Connaissant bien la problématique de la fin de vie et ayant été auditionné par la mission Leonetti, je me tiens à votre disposition pour vous aider à vous faire une opinion réellement de gauche sur ce sujet où de nombreux parlementaires communistes (dont je ne partage pas la culture) ont fait preuve d’un esprit de responsabilité et d’une compétence qu’on est déçu de ne pas trouver au PS sur un sujet aussi délicat.

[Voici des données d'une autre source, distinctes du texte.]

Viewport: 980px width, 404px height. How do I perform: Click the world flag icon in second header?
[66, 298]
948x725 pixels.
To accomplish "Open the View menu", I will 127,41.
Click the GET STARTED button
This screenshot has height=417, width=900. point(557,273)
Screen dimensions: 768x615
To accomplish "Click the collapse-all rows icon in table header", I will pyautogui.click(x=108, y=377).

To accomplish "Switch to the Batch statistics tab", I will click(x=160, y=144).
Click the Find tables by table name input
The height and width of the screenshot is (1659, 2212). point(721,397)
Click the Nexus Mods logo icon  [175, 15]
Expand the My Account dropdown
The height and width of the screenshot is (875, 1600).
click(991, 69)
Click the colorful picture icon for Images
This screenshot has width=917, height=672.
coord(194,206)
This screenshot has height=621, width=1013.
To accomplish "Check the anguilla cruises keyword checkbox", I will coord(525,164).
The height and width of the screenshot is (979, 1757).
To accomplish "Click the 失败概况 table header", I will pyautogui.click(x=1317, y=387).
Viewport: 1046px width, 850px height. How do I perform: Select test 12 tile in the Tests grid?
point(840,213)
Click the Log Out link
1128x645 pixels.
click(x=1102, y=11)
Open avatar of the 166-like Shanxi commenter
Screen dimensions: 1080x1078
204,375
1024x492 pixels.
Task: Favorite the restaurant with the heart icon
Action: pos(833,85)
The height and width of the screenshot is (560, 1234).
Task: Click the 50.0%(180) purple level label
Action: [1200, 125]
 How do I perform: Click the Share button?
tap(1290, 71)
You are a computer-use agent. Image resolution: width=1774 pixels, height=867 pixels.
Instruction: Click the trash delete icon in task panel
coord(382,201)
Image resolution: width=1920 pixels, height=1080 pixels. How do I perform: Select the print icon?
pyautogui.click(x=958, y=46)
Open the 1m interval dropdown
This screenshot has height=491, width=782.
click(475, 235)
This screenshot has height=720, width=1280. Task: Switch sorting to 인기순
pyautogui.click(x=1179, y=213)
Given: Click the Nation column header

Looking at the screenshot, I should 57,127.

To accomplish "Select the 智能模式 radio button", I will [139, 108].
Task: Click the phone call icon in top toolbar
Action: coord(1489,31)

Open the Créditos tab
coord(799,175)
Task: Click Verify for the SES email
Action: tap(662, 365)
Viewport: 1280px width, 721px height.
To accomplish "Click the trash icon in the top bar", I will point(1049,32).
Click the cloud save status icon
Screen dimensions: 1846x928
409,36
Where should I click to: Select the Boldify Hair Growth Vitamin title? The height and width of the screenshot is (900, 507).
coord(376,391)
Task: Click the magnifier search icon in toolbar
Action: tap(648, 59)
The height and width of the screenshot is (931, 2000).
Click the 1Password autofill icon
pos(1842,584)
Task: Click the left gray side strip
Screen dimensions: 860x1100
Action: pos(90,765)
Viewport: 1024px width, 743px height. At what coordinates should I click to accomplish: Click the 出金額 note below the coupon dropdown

Croyez, cher Monsieur, à l’expression de mes salutations les meilleures.
Jacques Ricot
PS Non seulement la notion d’euthanasie passive est incohérente mais l’usage que vous faites de la notion de dignité est en complète contradiction avec le concept tel qu’il figure dans la Déclaration universelle des droits de l’homme de 1948. De plus, en indiquant le lien du PS à l’ADMD, vous faites preuve d’une partialité étonnante : connaissez-vous, dans le détail, les arguments rationnels que les bénévoles d’accompagnement et la Société française d’accompagnement des soins palliatifs opposent à cette association dont les méthodes et le lobbying mériteraient un examen circonspect ? On est étonné de constater que les associations et les personnalités qui ont des positions différentes de celles de l’ADMD n’aient pas été auditionnées quand on regarde la maigre liste des trois personnes mentionnées à la fin du rapport de Manuel Valls.